Rewrite all of the material below as a numbered list, one line per item, and leave out any blank lines.

(Entries for finding words and elements)
════════════════

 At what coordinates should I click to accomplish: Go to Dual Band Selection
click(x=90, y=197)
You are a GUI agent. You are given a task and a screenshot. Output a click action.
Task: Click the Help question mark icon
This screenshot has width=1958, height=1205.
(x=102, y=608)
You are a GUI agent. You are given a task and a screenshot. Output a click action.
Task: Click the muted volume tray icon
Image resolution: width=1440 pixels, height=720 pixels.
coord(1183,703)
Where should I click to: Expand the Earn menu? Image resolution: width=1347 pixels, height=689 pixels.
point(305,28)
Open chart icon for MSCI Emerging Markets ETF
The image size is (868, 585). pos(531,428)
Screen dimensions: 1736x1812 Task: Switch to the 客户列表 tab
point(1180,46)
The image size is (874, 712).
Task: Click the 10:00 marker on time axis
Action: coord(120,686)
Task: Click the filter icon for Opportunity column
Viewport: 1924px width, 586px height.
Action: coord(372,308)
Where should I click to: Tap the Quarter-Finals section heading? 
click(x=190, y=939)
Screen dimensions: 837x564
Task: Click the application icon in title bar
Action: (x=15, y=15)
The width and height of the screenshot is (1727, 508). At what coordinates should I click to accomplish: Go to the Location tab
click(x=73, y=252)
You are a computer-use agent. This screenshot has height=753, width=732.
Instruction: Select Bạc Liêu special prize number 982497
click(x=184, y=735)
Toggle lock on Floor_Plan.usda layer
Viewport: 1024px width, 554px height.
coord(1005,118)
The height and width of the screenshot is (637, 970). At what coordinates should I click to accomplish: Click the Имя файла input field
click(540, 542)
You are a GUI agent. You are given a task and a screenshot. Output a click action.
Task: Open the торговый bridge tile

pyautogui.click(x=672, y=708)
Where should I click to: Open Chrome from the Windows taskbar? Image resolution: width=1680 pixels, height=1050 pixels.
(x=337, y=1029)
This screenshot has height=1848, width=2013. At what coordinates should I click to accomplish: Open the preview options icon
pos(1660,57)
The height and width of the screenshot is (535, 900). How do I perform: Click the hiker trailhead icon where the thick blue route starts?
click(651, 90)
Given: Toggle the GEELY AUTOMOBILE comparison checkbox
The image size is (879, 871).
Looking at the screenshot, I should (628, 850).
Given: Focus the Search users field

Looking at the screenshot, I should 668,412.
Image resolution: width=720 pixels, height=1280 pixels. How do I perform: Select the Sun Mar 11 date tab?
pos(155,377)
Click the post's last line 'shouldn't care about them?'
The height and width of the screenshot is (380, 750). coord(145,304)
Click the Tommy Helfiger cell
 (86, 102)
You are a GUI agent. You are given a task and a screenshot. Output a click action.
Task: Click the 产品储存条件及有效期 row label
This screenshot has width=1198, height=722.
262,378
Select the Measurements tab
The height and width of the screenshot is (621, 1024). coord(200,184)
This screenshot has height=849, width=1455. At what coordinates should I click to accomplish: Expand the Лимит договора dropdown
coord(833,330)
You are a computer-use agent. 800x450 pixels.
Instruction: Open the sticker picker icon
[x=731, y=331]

════════════════

> Reply to the task
1.  At what coordinates should I click to accomplish: Go to Dual Band Selection
2. click(x=90, y=197)
3. You are a GUI agent. You are given a task and a screenshot. Output a click action.
4. Task: Click the Help question mark icon
5. This screenshot has width=1958, height=1205.
6. (x=102, y=608)
7. You are a GUI agent. You are given a task and a screenshot. Output a click action.
8. Task: Click the muted volume tray icon
9. Image resolution: width=1440 pixels, height=720 pixels.
10. coord(1183,703)
11. Where should I click to: Expand the Earn menu? Image resolution: width=1347 pixels, height=689 pixels.
12. point(305,28)
13. Open chart icon for MSCI Emerging Markets ETF
14. The image size is (868, 585). pos(531,428)
15. Screen dimensions: 1736x1812 Task: Switch to the 客户列表 tab
16. point(1180,46)
17. The image size is (874, 712).
18. Task: Click the 10:00 marker on time axis
19. Action: coord(120,686)
20. Task: Click the filter icon for Opportunity column
21. Viewport: 1924px width, 586px height.
22. Action: coord(372,308)
23. Where should I click to: Tap the Quarter-Finals section heading? 
24. click(x=190, y=939)
25. Screen dimensions: 837x564
26. Task: Click the application icon in title bar
27. Action: (x=15, y=15)
28. The width and height of the screenshot is (1727, 508). At what coordinates should I click to accomplish: Go to the Location tab
29. click(x=73, y=252)
30. You are a computer-use agent. This screenshot has height=753, width=732.
31. Instruction: Select Bạc Liêu special prize number 982497
32. click(x=184, y=735)
33. Toggle lock on Floor_Plan.usda layer
34. Viewport: 1024px width, 554px height.
35. coord(1005,118)
36. The height and width of the screenshot is (637, 970). At what coordinates should I click to accomplish: Click the Имя файла input field
37. click(540, 542)
38. You are a GUI agent. You are given a task and a screenshot. Output a click action.
39. Task: Open the торговый bridge tile
40. pyautogui.click(x=672, y=708)
41. Where should I click to: Open Chrome from the Windows taskbar? Image resolution: width=1680 pixels, height=1050 pixels.
42. (x=337, y=1029)
43. This screenshot has height=1848, width=2013. At what coordinates should I click to accomplish: Open the preview options icon
44. pos(1660,57)
45. The height and width of the screenshot is (535, 900). How do I perform: Click the hiker trailhead icon where the thick blue route starts?
46. click(651, 90)
47. Given: Toggle the GEELY AUTOMOBILE comparison checkbox
48. The image size is (879, 871).
49. Looking at the screenshot, I should (628, 850).
50. Given: Focus the Search users field
51. Looking at the screenshot, I should 668,412.
52. Image resolution: width=720 pixels, height=1280 pixels. How do I perform: Select the Sun Mar 11 date tab?
53. pos(155,377)
54. Click the post's last line 'shouldn't care about them?'
55. The height and width of the screenshot is (380, 750). coord(145,304)
56. Click the Tommy Helfiger cell
57.  (86, 102)
58. You are a GUI agent. You are given a task and a screenshot. Output a click action.
59. Task: Click the 产品储存条件及有效期 row label
60. This screenshot has width=1198, height=722.
61. 262,378
62. Select the Measurements tab
63. The height and width of the screenshot is (621, 1024). coord(200,184)
64. This screenshot has height=849, width=1455. At what coordinates should I click to accomplish: Expand the Лимит договора dropdown
65. coord(833,330)
66. You are a computer-use agent. 800x450 pixels.
67. Instruction: Open the sticker picker icon
68. [x=731, y=331]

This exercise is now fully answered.